Esto no lo escribió algún disidente resentido y nostálgico o exiliado intelectual pequeñoburgués asalariado del imperio (como suele descalificar la propaganda oficial del gobierno de La Habana y sus seguidores), dentro o fuera de la Isla. Pertenece al famoso alegato de defensa de Fidel Castro ante el tribunal que lo juzgaba hace 57 años por dirigir el sangriento asalto al cuartel Moncada de Santiago de Cuba el 26 de julio de 1953. Un documento que tituló La Historia me Absolverá, que puede consultarse en internet y que ha sido ampliamente divulgado desde entonces, pero evidentemente poco leído a la luz del contexto cubano actual. Esa república que describía Castro entonces había dejado de existir y nunca más volvería. Muchos en ese pueblo que "estaba orgulloso de su amor a la libertad y vivía engreído de que ella sería respetada como cosa sagrada", la hemos visto aplastada sin misericordia y desandamos desde hace medio siglo, dentro y fuera de nuestra Patria, perdida ya la esperanza de recuperarla.

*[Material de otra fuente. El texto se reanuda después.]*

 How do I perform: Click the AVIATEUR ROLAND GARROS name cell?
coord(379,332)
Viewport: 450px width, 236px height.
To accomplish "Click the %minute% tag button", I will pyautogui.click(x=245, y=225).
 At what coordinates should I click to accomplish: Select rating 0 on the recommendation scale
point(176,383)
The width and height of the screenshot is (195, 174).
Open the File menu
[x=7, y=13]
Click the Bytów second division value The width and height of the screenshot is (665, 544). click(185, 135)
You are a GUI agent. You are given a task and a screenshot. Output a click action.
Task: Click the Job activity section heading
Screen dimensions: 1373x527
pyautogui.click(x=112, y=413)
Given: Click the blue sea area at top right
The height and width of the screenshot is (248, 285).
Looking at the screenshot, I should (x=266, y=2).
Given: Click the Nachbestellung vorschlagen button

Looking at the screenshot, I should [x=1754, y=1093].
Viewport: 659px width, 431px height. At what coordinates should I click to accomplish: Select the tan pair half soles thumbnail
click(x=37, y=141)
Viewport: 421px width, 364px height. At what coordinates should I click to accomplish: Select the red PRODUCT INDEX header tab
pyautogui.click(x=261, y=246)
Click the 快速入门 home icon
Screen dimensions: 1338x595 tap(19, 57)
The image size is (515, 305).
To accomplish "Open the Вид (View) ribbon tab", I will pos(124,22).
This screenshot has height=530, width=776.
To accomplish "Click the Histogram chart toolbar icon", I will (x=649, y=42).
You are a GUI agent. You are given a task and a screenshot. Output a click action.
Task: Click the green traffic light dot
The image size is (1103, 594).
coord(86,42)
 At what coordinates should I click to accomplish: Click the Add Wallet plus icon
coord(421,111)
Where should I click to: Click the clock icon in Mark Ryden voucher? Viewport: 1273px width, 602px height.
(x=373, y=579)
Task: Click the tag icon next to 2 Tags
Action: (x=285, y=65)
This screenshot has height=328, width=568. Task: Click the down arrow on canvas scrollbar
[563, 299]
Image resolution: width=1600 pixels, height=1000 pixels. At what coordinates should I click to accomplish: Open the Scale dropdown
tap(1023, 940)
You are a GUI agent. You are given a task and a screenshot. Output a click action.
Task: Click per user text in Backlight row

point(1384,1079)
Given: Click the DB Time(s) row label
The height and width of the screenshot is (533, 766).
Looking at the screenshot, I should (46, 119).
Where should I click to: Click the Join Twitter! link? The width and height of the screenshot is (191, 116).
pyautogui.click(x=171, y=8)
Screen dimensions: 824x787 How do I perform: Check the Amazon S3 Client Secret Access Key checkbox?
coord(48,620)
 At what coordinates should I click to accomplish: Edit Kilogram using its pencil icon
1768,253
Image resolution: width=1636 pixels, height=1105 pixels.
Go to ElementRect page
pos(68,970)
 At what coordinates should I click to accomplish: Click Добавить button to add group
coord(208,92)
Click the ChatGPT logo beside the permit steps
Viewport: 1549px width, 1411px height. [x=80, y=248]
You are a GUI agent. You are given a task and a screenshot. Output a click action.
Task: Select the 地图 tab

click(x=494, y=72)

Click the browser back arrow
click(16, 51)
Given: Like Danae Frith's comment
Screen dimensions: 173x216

El 1 de enero de 1959, mientras veíamos pasar derrotados y desmoralizados a los soldados del ejército de Batista en largas filas a la entrada de Santiago de Cuba, entregando cascos, balas y fusiles sin oponer ninguna resistencia a la población que contemplaba y celebraba su humillación, teníamos la seguridad de que, por fin, aquella república que alguna vez tuvimos, y por la que se había luchado durante tres largos y sangrientos años, sería una realidad. Los muchachos de mi barrio, compañeros de colegio, con nuestros doce o quince años de edad, desde luego que no pensábamos en ello, sino en la fiesta que para todos era el fin de aquella guerra civil que obligó a nuestras familias a desarrollar una cultura del miedo muy arraigada y que nos hizo vivir a muchos santiagueros en una suerte de gueto.
El 6 de enero de ese año, ya instaurado el régimen revolucionario, las calles del centro comercial de la ciudad estaban desbordadas de familias enteras, de todas las clases sociales. Era un Día de Reyes diferente, en el que encontraron una vía de desfogue sentimientos y deseos por mucho tiempo contenidos. En medio de tanto bullicio, mi madre y yo vimos algunos hechos que arrojaron sombras a tanta alegría colectiva. Aquí y allá, de momento un grupo se arrojaba sobre alguien y había gritos de repudio e insultos gruesos, y a la persona en cuestión se la llevaban en medio de golpes y gritos. Se decía que eran colaboradores y miembros connotados del régimen de Batista, tal vez asesinos o torturadores. Pero la sensación de plenitud que entonces experimentábamos, aquella irresponsable borrachera de júbilo, no nos permitía ver más lejos.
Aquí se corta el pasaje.